Who Is Valentine? What Is Love?


As the breezy wind sweeps across the Kentucky hills this morning, I cannot help but think of spring.  For the first time in months, we began our day with the thermometer above 40 degrees—a sure sign that spring is in the air.  And where there is spring, there is love.  When spring is in the air, love is there, too.  Spring and love are natural thoughts this time of year.  In just over a month, spring will officially begin—birds, bees, flowers, trees, fish and even fleas (I suppose) will repopulate the earth with their supply.  And today—Valentine’s Day—is the day we have set aside to celebrate romantic love.  How fitting this day comes just before spring arrives.

Surely, part of the reason romantic love is celebrated on Valentine’s day is connected to the natural arrival of spring.  As Tom Jones once sang, “Love is in the air in the whisper of the trees.”  The natural awakening of love in springtime was connected to St. Valentine in the Medieval literature of the 14th century.  So, in time for Valentine’s day in 1383, Chaucer wrote of the love-filled air in his poem, Parliament of the Fowles,

309  For this was on seynt Valentynes day,

310  Whan every foul cometh ther to chese his make,

As far back as the 1300’s, then, Valentine’s day has been related to the “Love-is-in-the-Air” theme.  Already, St. Valentine was venerated and celebrated.  Chaucer simply made the connection to human love more prominent.

Before Chaucer, Valentine’s day already honored Valentine.  Although there has been much discussion over who this St. Valentine may have been, the most consistent answer is that he was a Christian leader (Bishop? Presbyter?) during the reign of Claudius II of the Roman Empire (the late 3rd Century A.D.).

As the story of St. Valentine goes, he was committed to helping Christians in their faith at a time when the Emperor ordered just the opposite.  Under Claudius, there was to be no aiding of Christianity or the Christians who practiced it.  Valentine apparently thought his obligation to Galatians 6:10 overrode his obligation to Romans 13.  Emperor Claudius in Valentine’s view had attempted to usurp his God-given authority by commanding people to disobey God.  Such disobedience Valentine could swallow. So, he helped Christians.

In particular, Valentine is said to have helped young Christians preparing for marriage, a fact which explains why Valentine is the patron saint of young couples in the Roman Catholic tradition today.  Even in his own day, it seems, Valentine had a love for love.

Valentine was arrested for his ministry.  He was beaten and tortured, but, strangely, is said to have had a positive impact on Emperor Claudius, at least, a positive impact until he called the Emperor to repent and believe Jesus.  Apparently, the Emperor did not appreciate Valentine’s gospel plea.  When the Emperor could not get Valentine to retract his own confession of faith, he had him beheaded.

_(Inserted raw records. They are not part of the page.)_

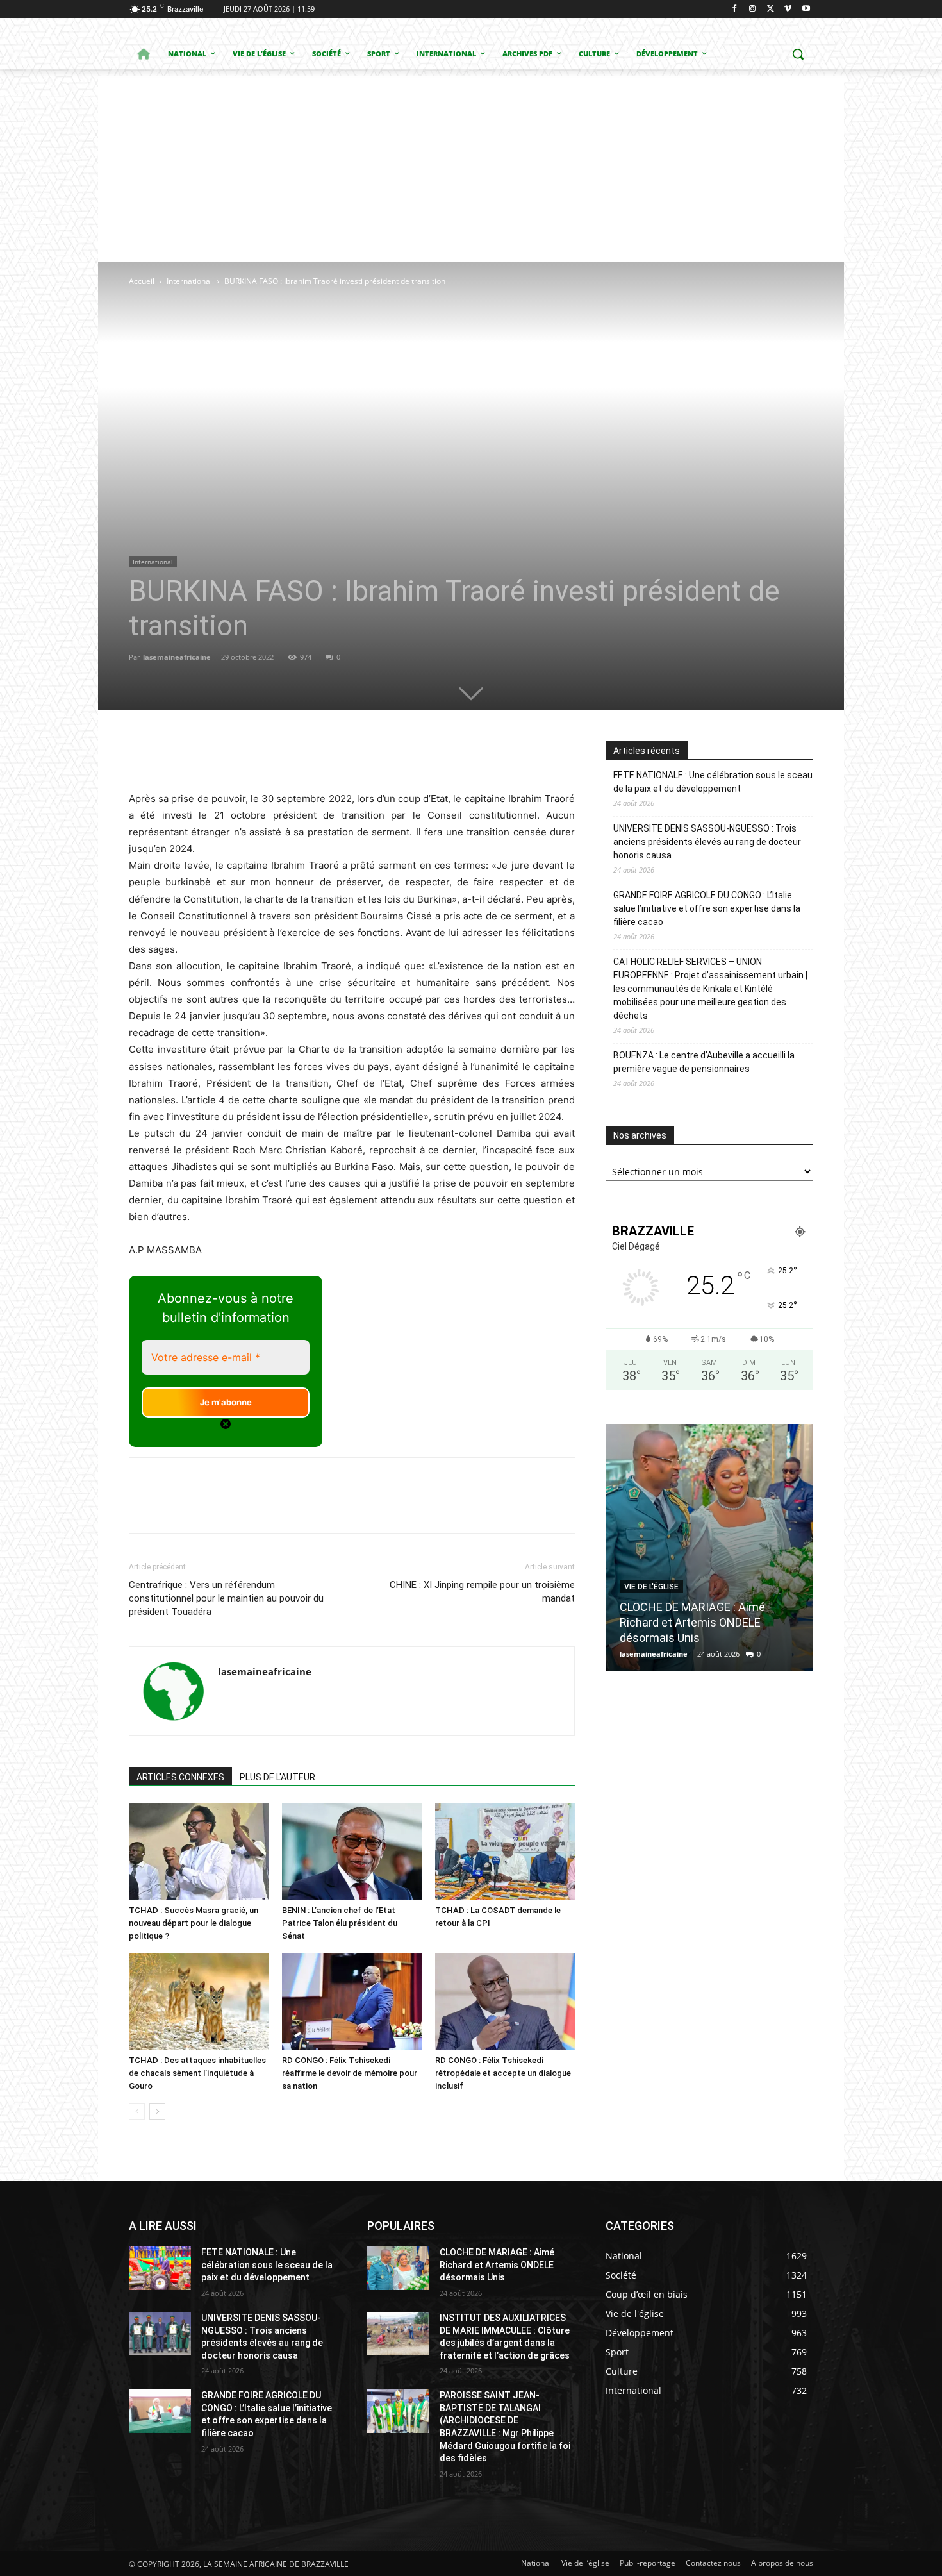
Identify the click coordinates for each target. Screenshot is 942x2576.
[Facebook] (734, 9)
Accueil (141, 281)
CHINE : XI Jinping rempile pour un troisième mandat (482, 1591)
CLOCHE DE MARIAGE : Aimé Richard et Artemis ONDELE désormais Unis (692, 1622)
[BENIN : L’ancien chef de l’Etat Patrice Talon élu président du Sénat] (352, 1851)
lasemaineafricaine (177, 657)
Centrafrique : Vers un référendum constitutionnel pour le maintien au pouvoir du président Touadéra (226, 1598)
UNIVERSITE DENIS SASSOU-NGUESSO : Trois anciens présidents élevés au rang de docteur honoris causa (707, 841)
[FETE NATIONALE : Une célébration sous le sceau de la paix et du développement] (160, 2268)
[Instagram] (752, 9)
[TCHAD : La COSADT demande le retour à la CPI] (505, 1851)
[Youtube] (805, 9)
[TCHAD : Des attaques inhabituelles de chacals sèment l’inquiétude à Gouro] (199, 2001)
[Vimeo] (788, 9)
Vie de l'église (651, 1586)
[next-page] (157, 2111)
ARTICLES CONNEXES (180, 1777)
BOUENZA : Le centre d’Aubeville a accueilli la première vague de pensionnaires (704, 1062)
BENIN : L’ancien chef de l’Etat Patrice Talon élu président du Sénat (339, 1923)
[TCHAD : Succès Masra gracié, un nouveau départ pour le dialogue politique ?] (199, 1851)
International (189, 281)
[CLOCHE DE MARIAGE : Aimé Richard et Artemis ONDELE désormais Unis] (709, 1547)
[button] (797, 53)
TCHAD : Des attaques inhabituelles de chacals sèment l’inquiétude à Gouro (197, 2073)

Valentine brings out all that is good in human love and, especially, all that is noble about love.  He demonstrated at the cost of his own life what the value of love is.  Love is worth dying for.  So, it is obvious why we would celebrate love and Valentine on the same day.  The celebration is more than an adaptation of nature’s springtime song.  Though it probably includes the natural love emerging in spring, still, the love which drove Valentine to die was a much greater love than that which Tom Jones enshrined in music.  The love which Valentine displayed was the greater love of Jesus Christ, the kind of love that is not afraid of death, knowing that death itself has been defeated, knowing that the grave is overwhelmed, knowing that the victory is won.  Indeed, even marital love is supposed to sing in the key of Jesus, as men are instructed in Ephesians 5 to love their wives as Christ loved the church and gave himself for her.

The sacrificial love of Christ, giving himself for his bride, the church, is perfect love. It is a love which gives itself over to the earthly and eternal well-being of another.  St. Valentine apparently loved the church of the 3rd century this way.  He gave himself for her good, and, as a result, he was killed—just like Jesus was killed for the love he showed his church.  Truly, a greater love has no man than this, that he lay down his life to love another.  Thank you, St. Valentine for the Christ-like example.  Happy Valentine’s day indeed.